Nouri, Bamo (2018). Elite theory and the 2003 Iraq Occupation by the United States – genuine democracy promotion or self-serving elites?. (Unpublished Doctoral thesis, City, University of London)

Abstract

The Iraq War is one of the most widely documented wars in history. The repercussions are still being felt to this day, and the real reasons behind the war remain unclear. Bringing democracy and human rights to free the Iraqi people from the dictatorship of Saddam Hussein was the United States of America’s promise. However, many would say theory did not meet practice, and therefore the question arises of whether the war had an alternative or hidden agenda. For this study, the question is whether the decision-making elite of the United States of America (US) intended to dominate and control Iraq in both the short and long term for the benefit of their own interests, or whether the US decision-making elite intended to bring democracy and a system which protected the rights of Iraqis as broadcast to the world.

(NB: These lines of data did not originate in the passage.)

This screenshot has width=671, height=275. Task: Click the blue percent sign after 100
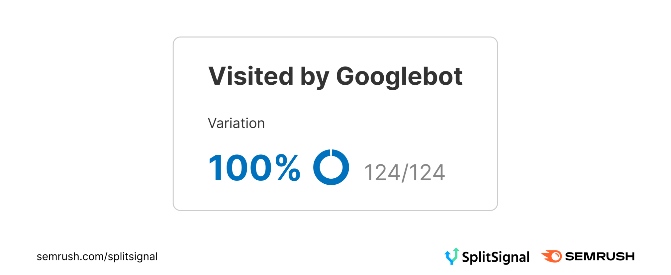point(288,167)
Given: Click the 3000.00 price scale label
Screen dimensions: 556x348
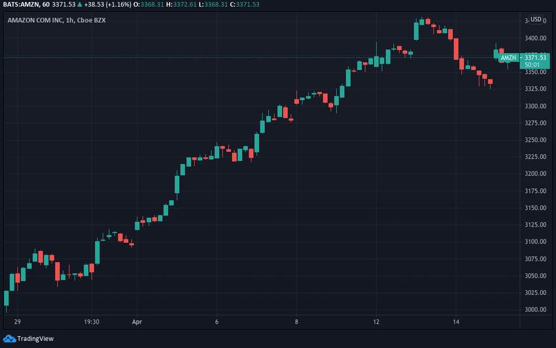Looking at the screenshot, I should (536, 309).
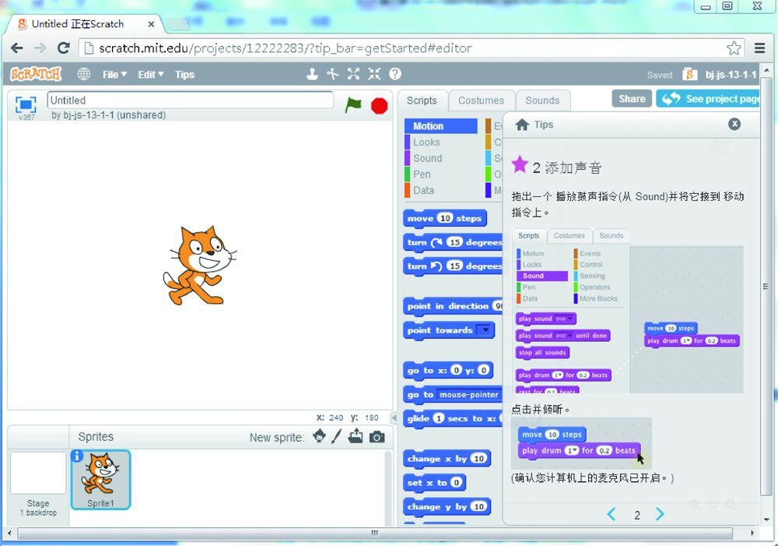Image resolution: width=778 pixels, height=546 pixels.
Task: Expand the 'point towards' block dropdown
Action: [x=485, y=330]

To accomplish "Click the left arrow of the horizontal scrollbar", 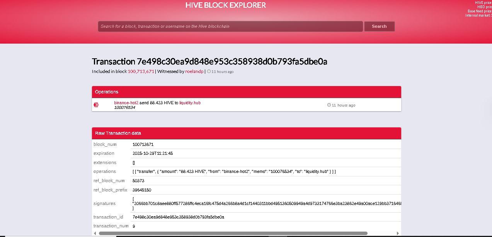I will coord(95,233).
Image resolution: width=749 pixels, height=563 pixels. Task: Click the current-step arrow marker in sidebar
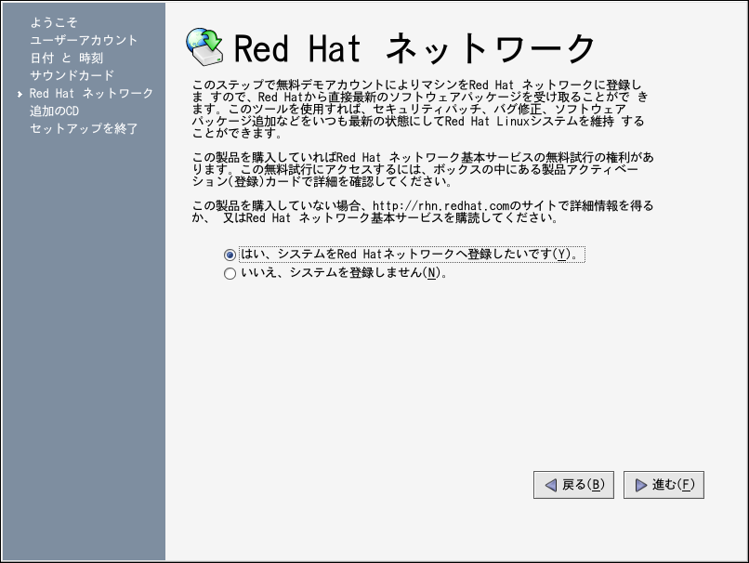click(20, 95)
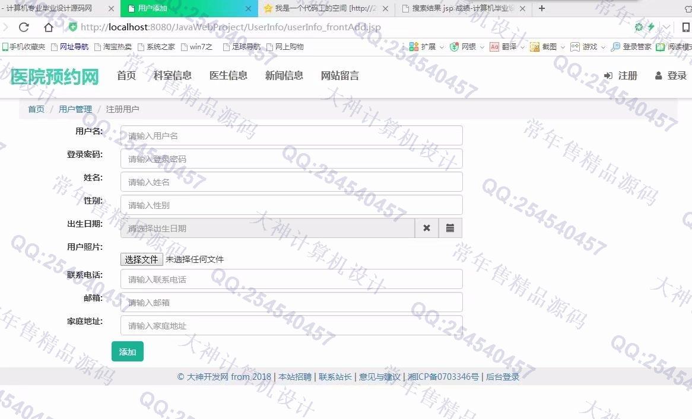Expand the 游戏 games dropdown arrow
Viewport: 692px width, 419px height.
(602, 47)
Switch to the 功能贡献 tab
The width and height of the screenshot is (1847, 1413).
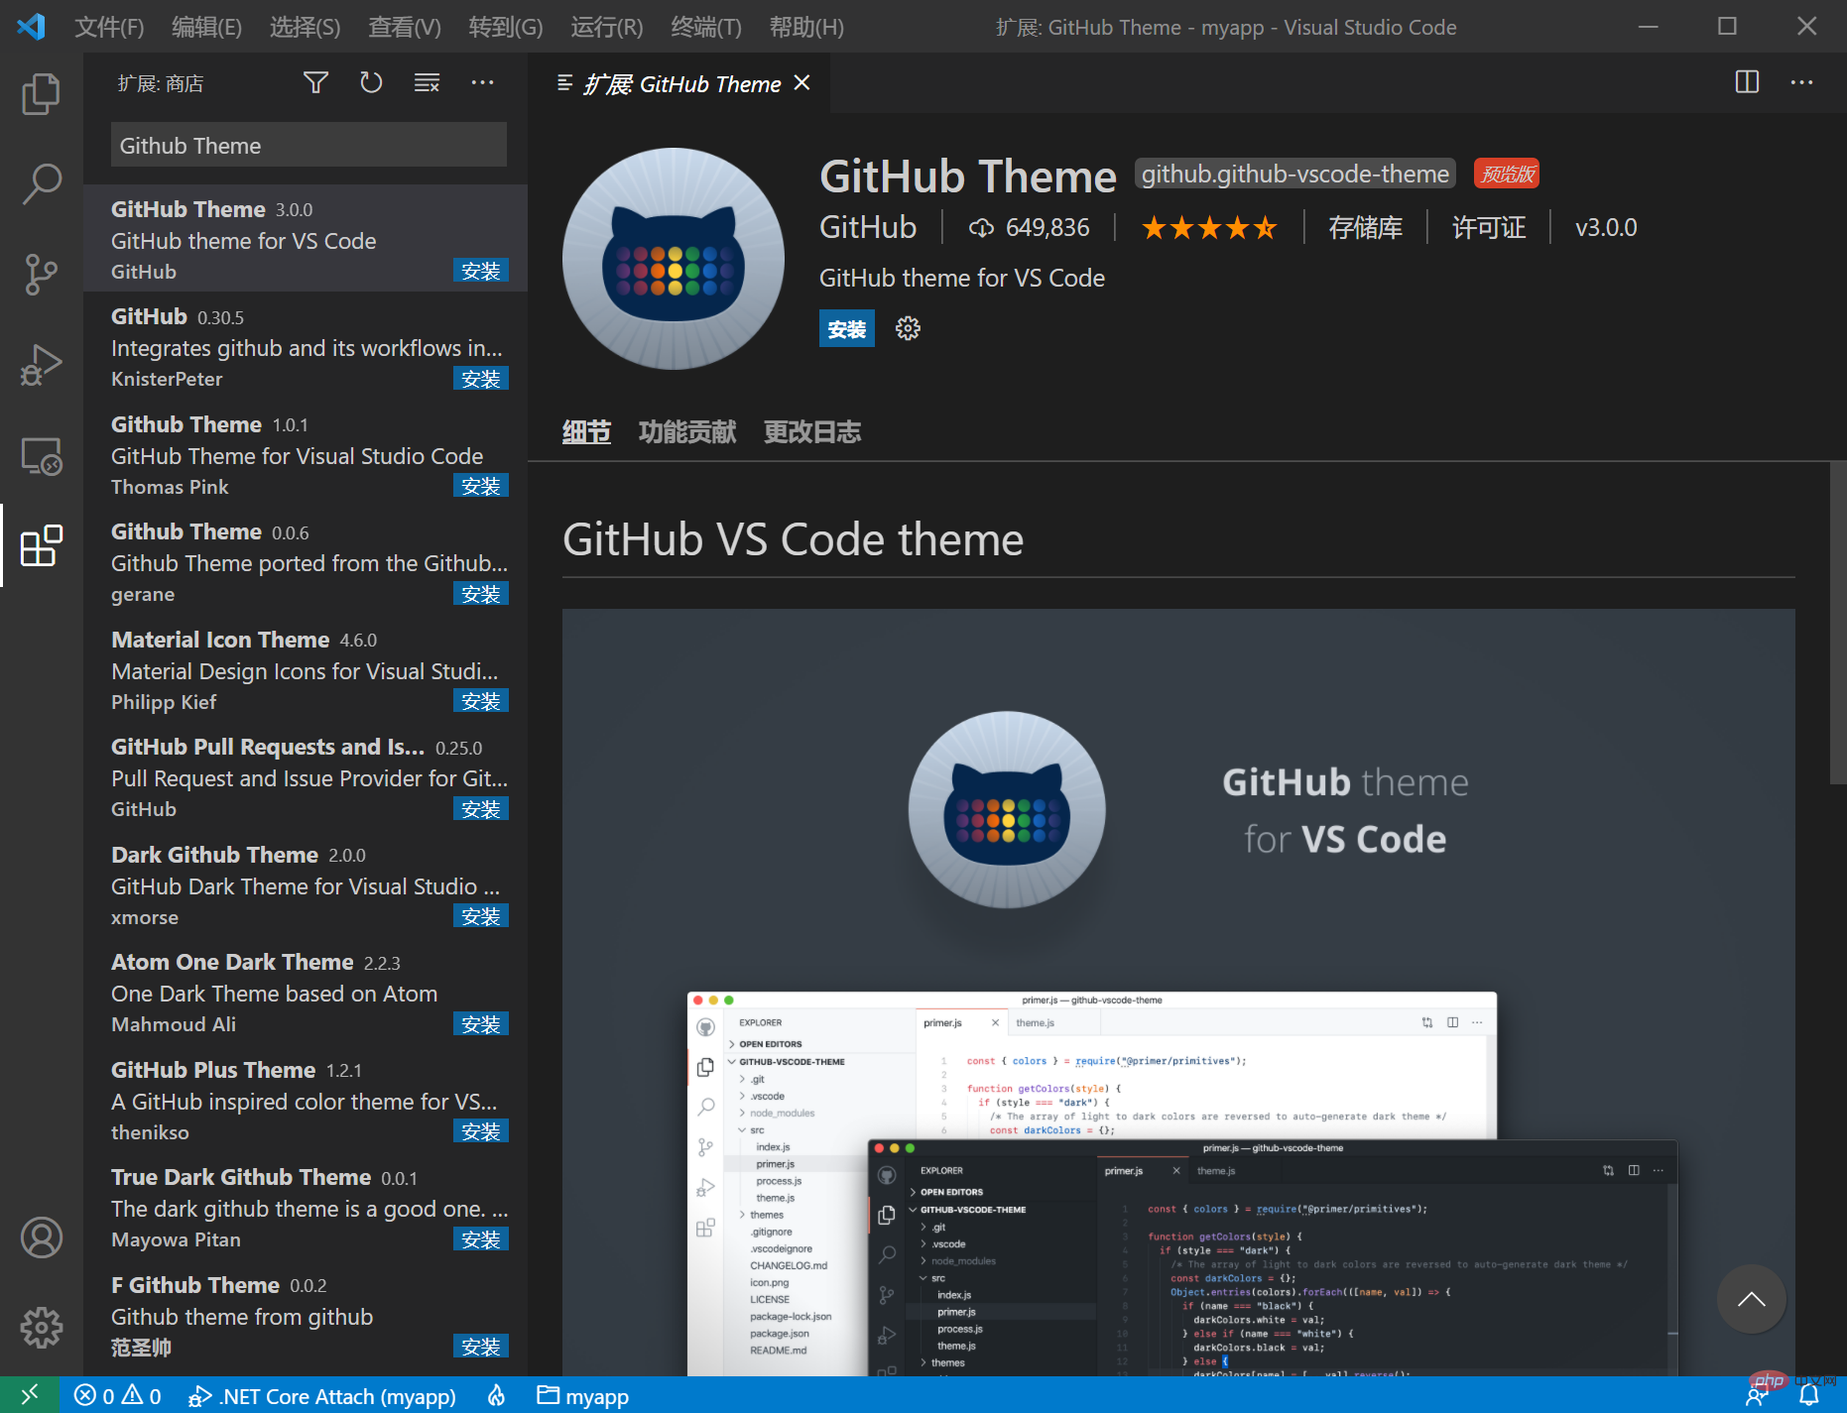tap(686, 432)
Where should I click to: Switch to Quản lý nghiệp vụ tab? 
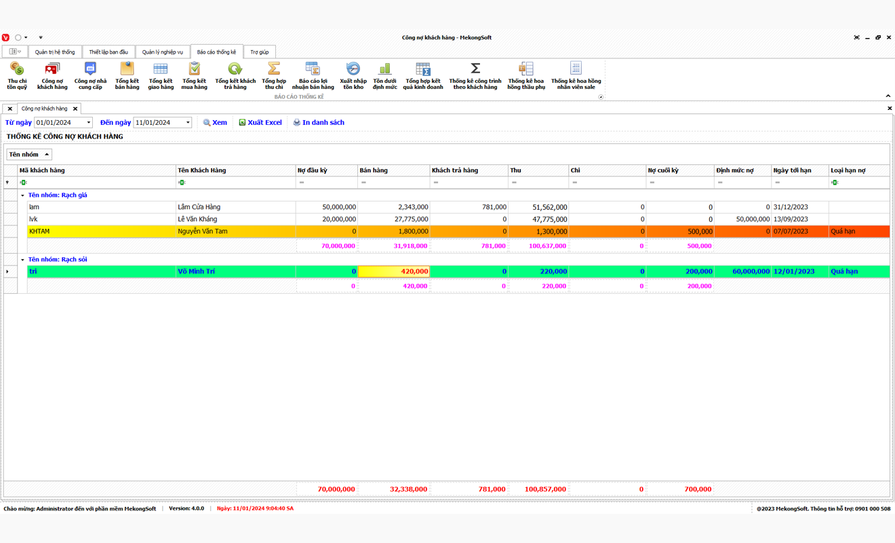pos(163,52)
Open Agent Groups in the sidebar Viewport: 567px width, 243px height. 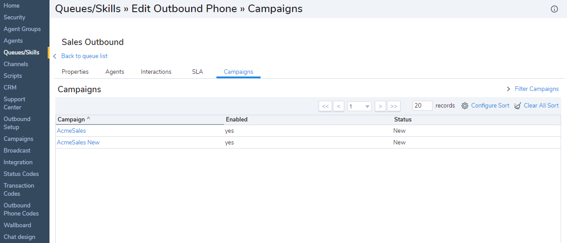[22, 29]
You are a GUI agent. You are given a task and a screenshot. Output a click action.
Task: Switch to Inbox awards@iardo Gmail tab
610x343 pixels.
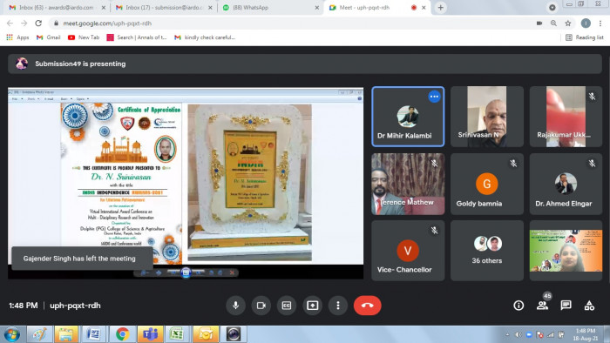click(57, 7)
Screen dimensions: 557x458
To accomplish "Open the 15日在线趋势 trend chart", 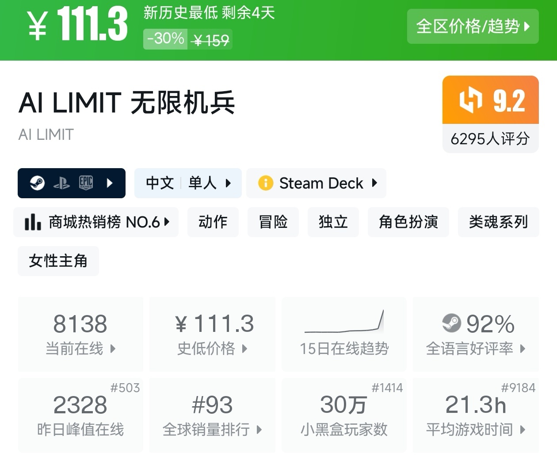I will pos(344,334).
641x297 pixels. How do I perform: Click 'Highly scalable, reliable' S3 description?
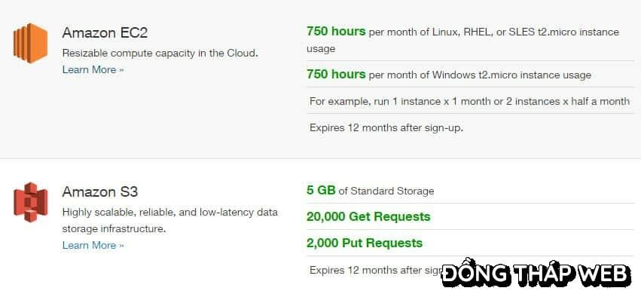[x=170, y=213]
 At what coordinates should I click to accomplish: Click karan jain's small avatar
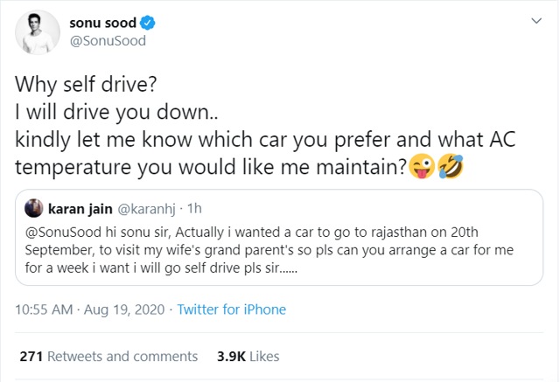coord(34,208)
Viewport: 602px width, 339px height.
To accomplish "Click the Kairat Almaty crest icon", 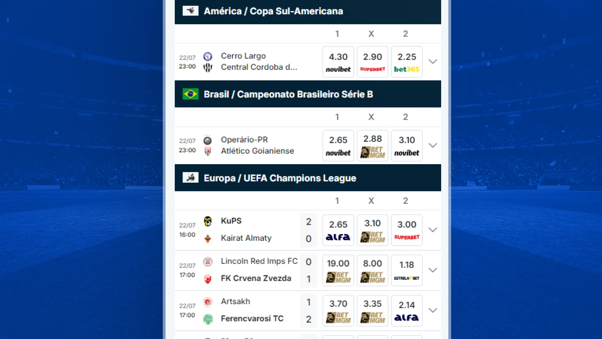I will 208,239.
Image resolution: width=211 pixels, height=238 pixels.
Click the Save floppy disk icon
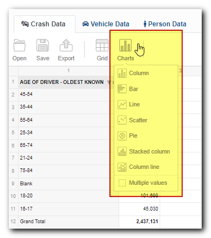point(43,46)
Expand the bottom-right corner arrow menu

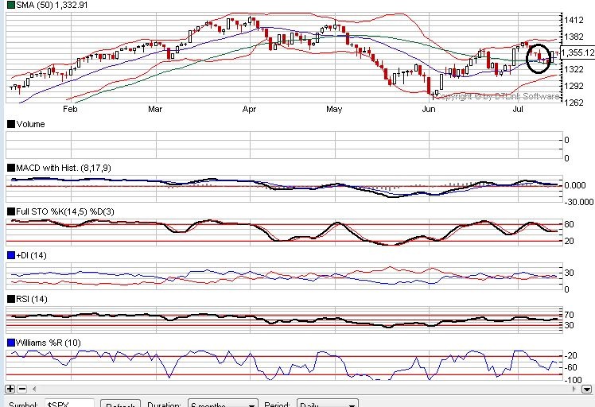pyautogui.click(x=586, y=389)
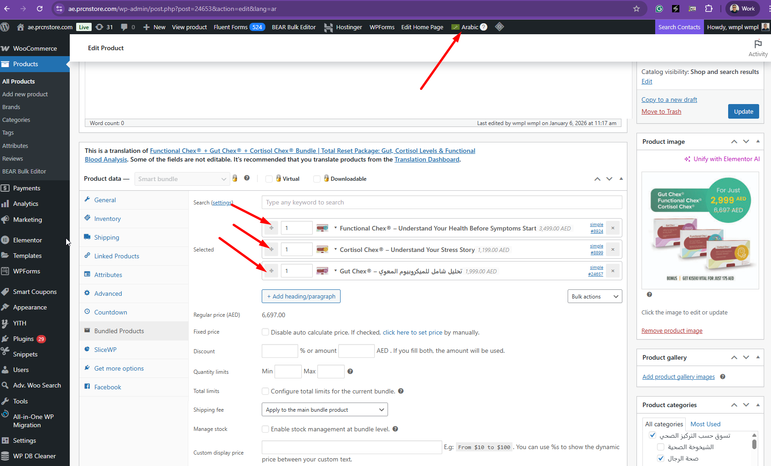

The doctrine of elite theory argues that in every society there is inevitably an elite minority of the population in existence, who dominate and exploit decision-making to serve their own economic interests. This dominant elite minority cannot be controlled by the majority regardless of the democratic mechanisms that exist. Once elites are in decision-making positions, combined like-minded individuals, regardless of internal division, work together to dominate the decision-making process. Elite theory comprehensively describes the actualities in the war, occupation and legacy of democracy in Iraq. Elite theory explains the actions of the US elite decision-makers who went to war and occupied Iraq using democracy promotion as a cover for serving their own interests. Additionally, elite theory explains the political system of Iraq that came as a direct result of the US intervention. The US elites had two main goals in Iraq; firstly, to privatise the Iraqi state through creating a new free-market friendly constitution. Secondly, the US elites intended to outsource the rebuilding of Iraq to US corporations of which they were directly associated with. To facilitate the process with legitimacy inside Iraq, the US had pre-selected a group of Iraqi elites to govern Iraq in the interim and to write Iraq’s new constitution. The Iraqi elites would represent Iraq’s diversity, whilst maintaining support for US elite interests. However, the intended plans did not come to fruition. The US elites managed to outsource the rebuilding of Iraq to corporations they were associated with for as long as they could but failed to achieve their primary aim in establishing a functioning free-market democracy. One of the reasons for the failures of the US in Iraq was the great resistance that formed against the selection of Iraqi elites by the US elites, which subsequently forced them to immediately rethink their decision-making. Once the Iraqi populace understood the US privatisation agenda and their lack of commitment to democracy, an insurgency began and eventually forced the US into an early exit. In the process US elite decision makers benefitted directly from the war and occupation whilst great detriment was bought to Iraqis who were left with a new authoritarianism. Iraq’s new political system would be dominated by the original Iraqi elites that the US had supported before the war and undemocratically selected into the Iraqi Governing Council.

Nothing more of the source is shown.